### ÉNONCÉ
Indiquez si chacune des affirmations suivantes s'accorde avec le texte sur les commissaires ci-dessous, par oui ou par non, et citez s'il vous plaît les mots du texte qui tranchent.
1. Les commissaires peuvent envoyer en prison sur-le-champ ceux que le guet leur amène.
2. Lors des morts suspectes, le chirurgien du Châtelet intervient sans commissaire.
3. Les personnes enlevées par des ordres supérieurs échappent à l'interrogatoire des commissaires.

### EXTRAIT DU TEXTE
Tableau de Paris/489

La bibliothèque libre.

CHAPITRE CCCCLXXXIX.

Commissaires.


Ils ont des départemens variés & même opposés. Quel rapport y a-t-il entre une batterie & l’apposition d’un scellé ; entre la levée d’un cadavre, & un partage entre héritiers ?

Leurs fonctions principales concernent la police. Le guet leur amene tous ceux qui ont commis quelques désordres. Ils peuvent les envoyer en prison sur-le-champ.

Une multitude de faits particuliers & souvent imprévus sont remis à leur prudence, & exercent leur sagacité. Les disputes, les rixes, les accidens, les injures graves vont d’abord à leur tribunal. Il faut qu’ils écoutent les parties & qu’ils décident promptement.

Les plaintes pour fait de vols, viols, violences & autres crimes, sont aussi reçues par eux, & d’après la clameur publique, ils interrogent d’office le coupable & le font emprisonner.

Ils font faire ouverture de portes, lors des saisies de meubles en l’absence d’un locataire ; lorsqu’un particulier sans secours est décédé dans sa chambre. Enfin, lors des morts promptes ou suspectes, ils accompagnent le chirurgien du Châtelet.

Leurs fonctions sont presque toujours ou tristes ou contraignantes. Si l’on releve un cadavre mutilé, ensanglanté, c’est pour les yeux du commissaire. Il se trouve entre le meurtrier & celui qui a été assassiné. Toutes les blessures que la perfidie, la fureur & le hasard occasionnent, viennent sous leurs regards ; toute affaire criminelle commence dans leur greffe. Leur procès-verbal devient la base de la procédure criminelle ; les juges prononceront d’après leur exposé. Quel emploi sérieux !

Ils font les interrogatoires des accusés ; & ceux même qui sont enlevés par des ordres supérieurs sont encore interrogés par eux. Mais on choisit un commissaire habile, qui vous fait mille questions captieuses ; & c’est un danger de plus que d’être interrogé par un pareil homme qui ordinairement n’est pas disposé à vous servir.

Il est peu d’état qui demande autant de justesse dans l’esprit, autant de modération, autant de ressources, autant de connoissances particulieres que celui de commissaire ; & c’est un clerc qui balance entre une étude de notaire, de procureur, ou une charge d’huissier-priseur, qui le plus souvent adopte ces fonctions redoutables.

Les uns pechent par la sévérité, les autres craignent de se compromettre ; ils sont rarement dans le point précis où ils devroient être. Après avoir fait tomber leur rigueur sur le petit peuple sans protecteur, ils semblent avoir un peu trop de respect pour tout ce qui tient aux grands & aux riches, & cette conduite versatile, pour ne pas dire plus, leur a ôté cette réputation d’intégrité qu’ils devroient avoir.

### ENTRÉES EXTRAITES
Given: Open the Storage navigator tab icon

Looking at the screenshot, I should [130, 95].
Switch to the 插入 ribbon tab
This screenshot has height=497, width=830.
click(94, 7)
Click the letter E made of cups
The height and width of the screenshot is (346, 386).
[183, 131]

### RÉPONSE ATTENDUE
1. Oui : « Le guet leur amene tous ceux qui ont commis quelques désordres. Ils peuvent les envoyer en prison sur-le-champ. »
2. Non : « lors des morts promptes ou suspectes, ils accompagnent le chirurgien du Châtelet. »
3. Non : « ceux même qui sont enlevés par des ordres supérieurs sont encore interrogés par eux. »